If you don't need skill challenges, then why do they even exist?

Most of the skill chapter is about using skills by themselves.

If you have a skill saw, you don't need a table saw. So why would table saws even exist? You've got a kitchen, you don't need restaurants. So why should restaurants even exist? You've got an imagination. Why would RPG rules systems even exist?

Not that "need" was an accurate phrasing of the original point, but I think the above shows the error in that logic.
 


Most of the skill chapter is about using skills by themselves.

If you have a skill saw, you don't need a table saw. So why would table saws even exist? You've got a kitchen, you don't need restaurants. So why should restaurants even exist? You've got an imagination. Why would RPG rules systems even exist?

Not that "need" was an accurate phrasing of the original point, but I think the above shows the error in that logic.

Which makes me think why waste space with a "skill challenge" system is the skills already have a system?
 


Well, I'm sorta gonna answer your question with a question.

What did 3e do better than 4e? If your answer is "nothing" then that can be your opinion.

- **INFORMATION PROVIDED**

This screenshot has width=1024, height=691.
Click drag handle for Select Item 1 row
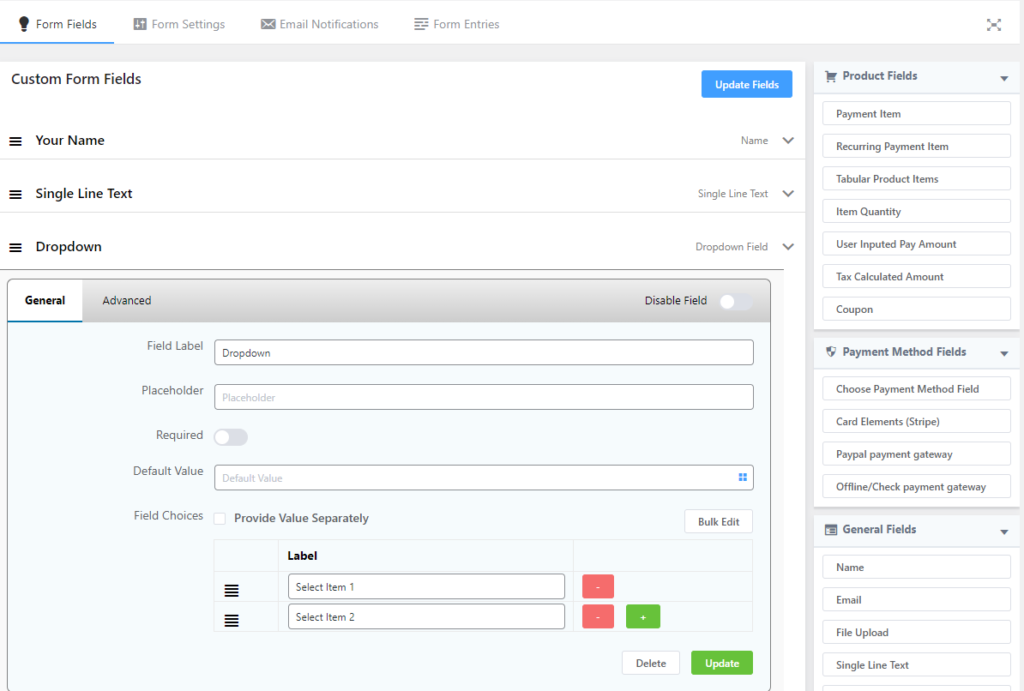[231, 590]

- **STATED EXERCISE**
In the forum discussion about skill challenges, what is most of the skill chapter said to be about? Answer from the forum discussion about skill challenges alone, not from the data.

- **TASK OUTPUT**
Using skills by themselves.